[Source material]
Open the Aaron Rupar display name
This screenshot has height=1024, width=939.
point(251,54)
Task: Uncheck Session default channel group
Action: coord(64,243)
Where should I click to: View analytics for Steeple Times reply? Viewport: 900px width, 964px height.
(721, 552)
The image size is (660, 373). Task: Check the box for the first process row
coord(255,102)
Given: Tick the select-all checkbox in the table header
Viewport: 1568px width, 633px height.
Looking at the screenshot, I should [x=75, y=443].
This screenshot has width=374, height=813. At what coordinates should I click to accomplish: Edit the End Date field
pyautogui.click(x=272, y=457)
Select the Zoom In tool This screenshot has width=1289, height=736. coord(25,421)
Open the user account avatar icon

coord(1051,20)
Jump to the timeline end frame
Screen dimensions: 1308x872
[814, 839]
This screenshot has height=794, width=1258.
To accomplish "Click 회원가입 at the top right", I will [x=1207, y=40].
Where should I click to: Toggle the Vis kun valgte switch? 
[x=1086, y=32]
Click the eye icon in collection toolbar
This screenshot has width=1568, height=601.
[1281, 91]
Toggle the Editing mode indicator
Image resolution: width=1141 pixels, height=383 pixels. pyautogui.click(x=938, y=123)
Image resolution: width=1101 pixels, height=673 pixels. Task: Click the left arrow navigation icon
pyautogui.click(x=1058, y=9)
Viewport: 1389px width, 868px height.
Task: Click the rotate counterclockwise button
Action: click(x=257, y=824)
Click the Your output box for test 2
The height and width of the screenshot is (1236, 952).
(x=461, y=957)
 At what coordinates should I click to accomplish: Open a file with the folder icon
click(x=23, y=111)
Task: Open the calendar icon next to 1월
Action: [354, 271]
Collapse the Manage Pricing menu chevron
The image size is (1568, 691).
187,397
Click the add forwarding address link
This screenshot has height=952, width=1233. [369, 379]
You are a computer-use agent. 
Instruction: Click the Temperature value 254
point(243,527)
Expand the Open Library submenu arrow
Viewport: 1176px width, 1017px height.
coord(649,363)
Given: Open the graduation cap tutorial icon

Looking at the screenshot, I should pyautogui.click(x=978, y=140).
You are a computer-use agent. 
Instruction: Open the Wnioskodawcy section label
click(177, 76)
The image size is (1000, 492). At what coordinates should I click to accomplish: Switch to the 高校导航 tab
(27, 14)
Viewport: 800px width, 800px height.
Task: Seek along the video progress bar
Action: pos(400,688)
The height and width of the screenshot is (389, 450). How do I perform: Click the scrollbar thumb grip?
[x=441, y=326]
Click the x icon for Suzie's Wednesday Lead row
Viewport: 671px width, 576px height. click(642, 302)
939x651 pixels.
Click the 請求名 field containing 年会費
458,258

[Written request]
Format every line of the entries above as a Markdown table, skipping blank lines, with a column named Number for the row number and a column named Line for the line's text.

[Answer for this exercise]
| Number | Line |
|---|---|
| 1 | Open the Aaron Rupar display name |
| 2 | This screenshot has height=1024, width=939. |
| 3 | point(251,54) |
| 4 | Task: Uncheck Session default channel group |
| 5 | Action: coord(64,243) |
| 6 | Where should I click to: View analytics for Steeple Times reply? Viewport: 900px width, 964px height. |
| 7 | (721, 552) |
| 8 | The image size is (660, 373). Task: Check the box for the first process row |
| 9 | coord(255,102) |
| 10 | Given: Tick the select-all checkbox in the table header |
| 11 | Viewport: 1568px width, 633px height. |
| 12 | Looking at the screenshot, I should [x=75, y=443]. |
| 13 | This screenshot has width=374, height=813. At what coordinates should I click to accomplish: Edit the End Date field |
| 14 | pyautogui.click(x=272, y=457) |
| 15 | Select the Zoom In tool This screenshot has width=1289, height=736. coord(25,421) |
| 16 | Open the user account avatar icon |
| 17 | coord(1051,20) |
| 18 | Jump to the timeline end frame |
| 19 | Screen dimensions: 1308x872 |
| 20 | [814, 839] |
| 21 | This screenshot has height=794, width=1258. |
| 22 | To accomplish "Click 회원가입 at the top right", I will [x=1207, y=40]. |
| 23 | Where should I click to: Toggle the Vis kun valgte switch?  |
| 24 | [x=1086, y=32] |
| 25 | Click the eye icon in collection toolbar |
| 26 | This screenshot has width=1568, height=601. |
| 27 | [1281, 91] |
| 28 | Toggle the Editing mode indicator |
| 29 | Image resolution: width=1141 pixels, height=383 pixels. pyautogui.click(x=938, y=123) |
| 30 | Image resolution: width=1101 pixels, height=673 pixels. Task: Click the left arrow navigation icon |
| 31 | pyautogui.click(x=1058, y=9) |
| 32 | Viewport: 1389px width, 868px height. |
| 33 | Task: Click the rotate counterclockwise button |
| 34 | Action: click(x=257, y=824) |
| 35 | Click the Your output box for test 2 |
| 36 | The height and width of the screenshot is (1236, 952). |
| 37 | (x=461, y=957) |
| 38 |  At what coordinates should I click to accomplish: Open a file with the folder icon |
| 39 | click(x=23, y=111) |
| 40 | Task: Open the calendar icon next to 1월 |
| 41 | Action: [354, 271] |
| 42 | Collapse the Manage Pricing menu chevron |
| 43 | The image size is (1568, 691). |
| 44 | 187,397 |
| 45 | Click the add forwarding address link |
| 46 | This screenshot has height=952, width=1233. [369, 379] |
| 47 | You are a computer-use agent.  |
| 48 | Instruction: Click the Temperature value 254 |
| 49 | point(243,527) |
| 50 | Expand the Open Library submenu arrow |
| 51 | Viewport: 1176px width, 1017px height. |
| 52 | coord(649,363) |
| 53 | Given: Open the graduation cap tutorial icon |
| 54 | Looking at the screenshot, I should pyautogui.click(x=978, y=140). |
| 55 | You are a computer-use agent.  |
| 56 | Instruction: Open the Wnioskodawcy section label |
| 57 | click(177, 76) |
| 58 | The image size is (1000, 492). At what coordinates should I click to accomplish: Switch to the 高校导航 tab |
| 59 | (27, 14) |
| 60 | Viewport: 800px width, 800px height. |
| 61 | Task: Seek along the video progress bar |
| 62 | Action: pos(400,688) |
| 63 | The height and width of the screenshot is (389, 450). How do I perform: Click the scrollbar thumb grip? |
| 64 | [x=441, y=326] |
| 65 | Click the x icon for Suzie's Wednesday Lead row |
| 66 | Viewport: 671px width, 576px height. click(642, 302) |
| 67 | 939x651 pixels. |
| 68 | Click the 請求名 field containing 年会費 |
| 69 | 458,258 |